EXERCISE DATA –
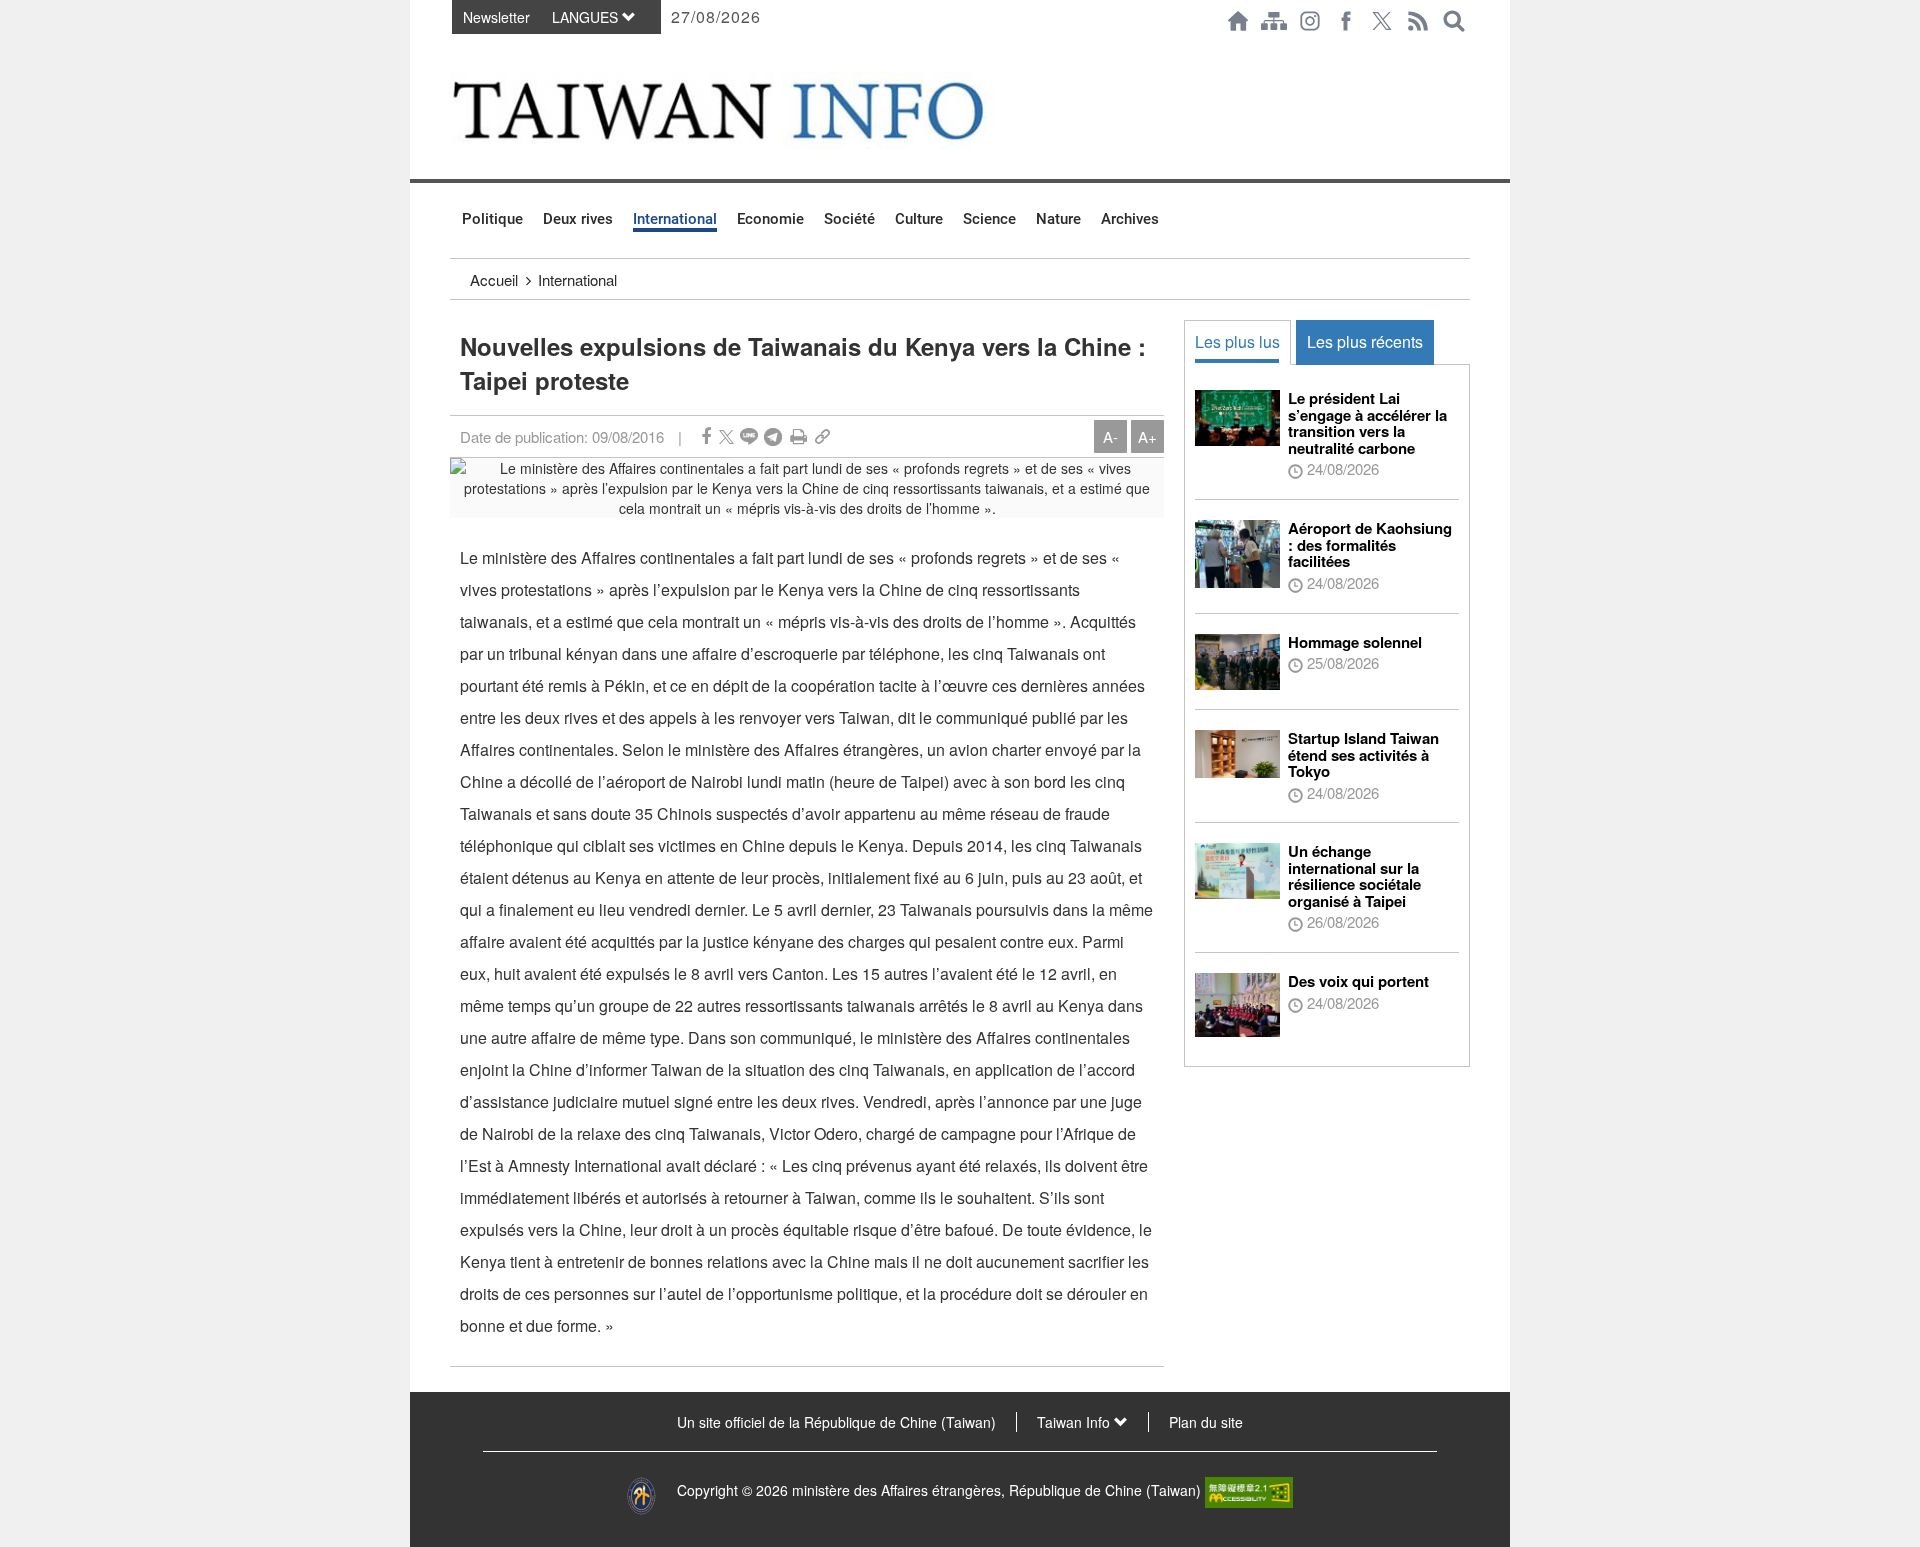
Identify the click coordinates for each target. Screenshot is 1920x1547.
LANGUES (587, 17)
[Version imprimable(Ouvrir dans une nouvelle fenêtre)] (798, 436)
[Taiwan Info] (751, 110)
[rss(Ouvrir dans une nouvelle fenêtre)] (1418, 21)
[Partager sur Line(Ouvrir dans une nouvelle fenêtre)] (749, 436)
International (675, 219)
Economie (770, 219)
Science (989, 219)
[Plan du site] (1274, 21)
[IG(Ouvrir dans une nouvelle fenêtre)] (1310, 21)
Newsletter (496, 17)
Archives (1130, 219)
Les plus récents (1365, 341)
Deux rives (578, 219)
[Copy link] (822, 436)
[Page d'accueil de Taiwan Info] (1238, 21)
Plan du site (1206, 1422)
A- (1110, 436)
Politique (492, 219)
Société (849, 219)
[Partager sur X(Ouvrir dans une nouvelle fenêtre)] (726, 436)
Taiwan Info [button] (1075, 1422)
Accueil (494, 279)
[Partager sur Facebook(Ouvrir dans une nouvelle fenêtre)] (706, 436)
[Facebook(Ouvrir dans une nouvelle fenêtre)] (1346, 21)
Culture (919, 219)
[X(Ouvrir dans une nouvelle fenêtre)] (1382, 21)
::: (456, 52)
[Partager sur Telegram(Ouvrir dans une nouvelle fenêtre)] (773, 436)
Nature (1058, 219)
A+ (1147, 436)
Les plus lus (1237, 341)
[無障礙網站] (1249, 1490)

WHAT YOU HAVE TO DO –
Write out exactly the lines that begin at the one containing "[rss(Ouvrir dans une" and continue through the last line of the data, and only those.

ANSWER FOR THE TASK –
[rss(Ouvrir dans une nouvelle fenêtre)] (1418, 21)
[Partager sur Line(Ouvrir dans une nouvelle fenêtre)] (749, 436)
International (675, 219)
Economie (770, 219)
Science (989, 219)
[Plan du site] (1274, 21)
[IG(Ouvrir dans une nouvelle fenêtre)] (1310, 21)
Newsletter (496, 17)
Archives (1130, 219)
Les plus récents (1365, 341)
Deux rives (578, 219)
[Copy link] (822, 436)
[Page d'accueil de Taiwan Info] (1238, 21)
Plan du site (1206, 1422)
A- (1110, 436)
Politique (492, 219)
Société (849, 219)
[Partager sur X(Ouvrir dans une nouvelle fenêtre)] (726, 436)
Taiwan Info [button] (1075, 1422)
Accueil (494, 279)
[Partager sur Facebook(Ouvrir dans une nouvelle fenêtre)] (706, 436)
[Facebook(Ouvrir dans une nouvelle fenêtre)] (1346, 21)
Culture (919, 219)
[X(Ouvrir dans une nouvelle fenêtre)] (1382, 21)
::: (456, 52)
[Partager sur Telegram(Ouvrir dans une nouvelle fenêtre)] (773, 436)
Nature (1058, 219)
A+ (1147, 436)
Les plus lus (1237, 341)
[無障礙網站] (1249, 1490)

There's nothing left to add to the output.